Ferries make it easy to travel between many cities and countries, even just for a day trip, like Venice, Italy and Pula, Croatia. They also connect the various Greek islands with each other and the Italian mainland with some outlying islands like Sardinia, Elba and Corsica as well as the U.K. and Ireland.
One of our favorites is the journey between Tallinn or Helsinki — For the price of a nice meal out, you get a seat on an enormous ferry that makes the journey in just a few hours. The route passes the once closed island of Prangli Saar, where Soviet soldiers stood guard against smugglers from the West, and takes you through some of Finlands smaller islands and rock formations.

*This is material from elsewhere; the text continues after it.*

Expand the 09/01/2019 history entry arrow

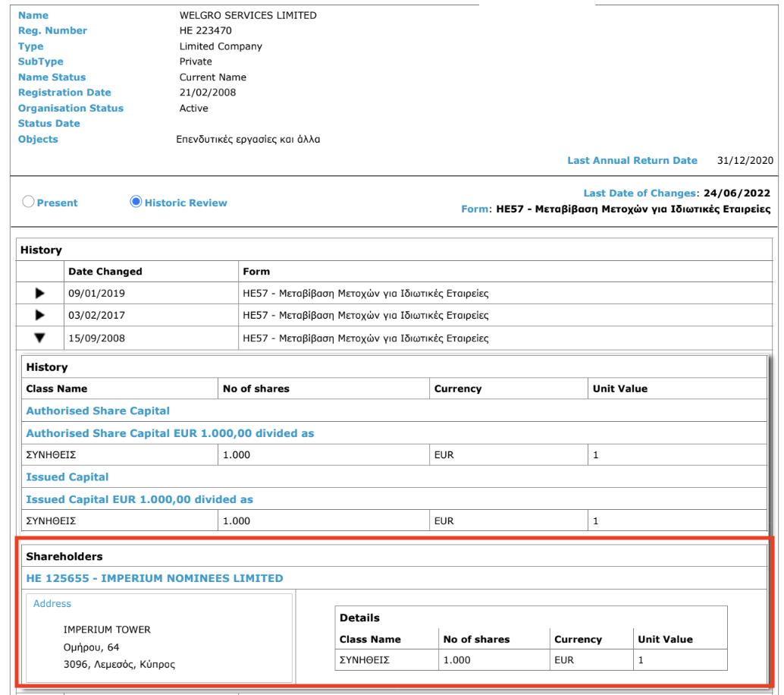click(x=40, y=293)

Trains are the way to go. The Eurostar connects London to Paris, Amsterdam, Brussels and Lille; TGV trains ferry passengers between Milan and Paris in just over seven hours; while overnight routes, such as that between Berlin or Moscow and Vienna help preserve some valuable travel time. Thello trains are also an efficient way to travel between France and Italy.
The U.K. is also a wonderful country to explore by train and a nifty way to shuttle yourself between two of its major capitals, London and Edinburgh. The 84-mile journey from Fort William to Mallaig on the Jacobite Steam Train appeared in the Harry Potter films — the shot of the Hogwarts Express passing over the 21-arched Glenfinnan viaduct has since turned the route into a tourist attraction.
3. The marshrutka
The word “marshrutka” means “route” in Russian and refers to small passenger vans that take locals around cities such as Riga, Moscow, Tbilisi, and Kiev. Originally produced in Latvia the vehicles are now a staple of post-Soviet life.
The most inexpensive and interesting way to get between Tbilisi to Yerevan, the capitals of Georgia and Armenia respectively, is by marshrutka. You will pass through the disputed Nagorno-Karabakh region and see military vehicles, and go through fascinating Armenian villages. If you are fortunate enough to take a trip into the mountains, the driver will stop at natural springs and all passengers are free to get off and replenish their water.
4. Seat 61
The Man in Seat 61 is a website that was founded in 2001 by Mark Smith. As a former manager in the British rail network, he saw the difficulties with booking low-cost fares around Europe. He has since quit his job and now works on the website full-time, providing readers with tips on how to find the lowest and most convenient fares around Europe. The site boasts a million visitors a month and mainstream publications have cited it as an exemplary source of alternatives to flying. Passionate about trains and travel, Mark has taken many of the routes on the site himself. It is this rich experience that keeps readers returning to the site.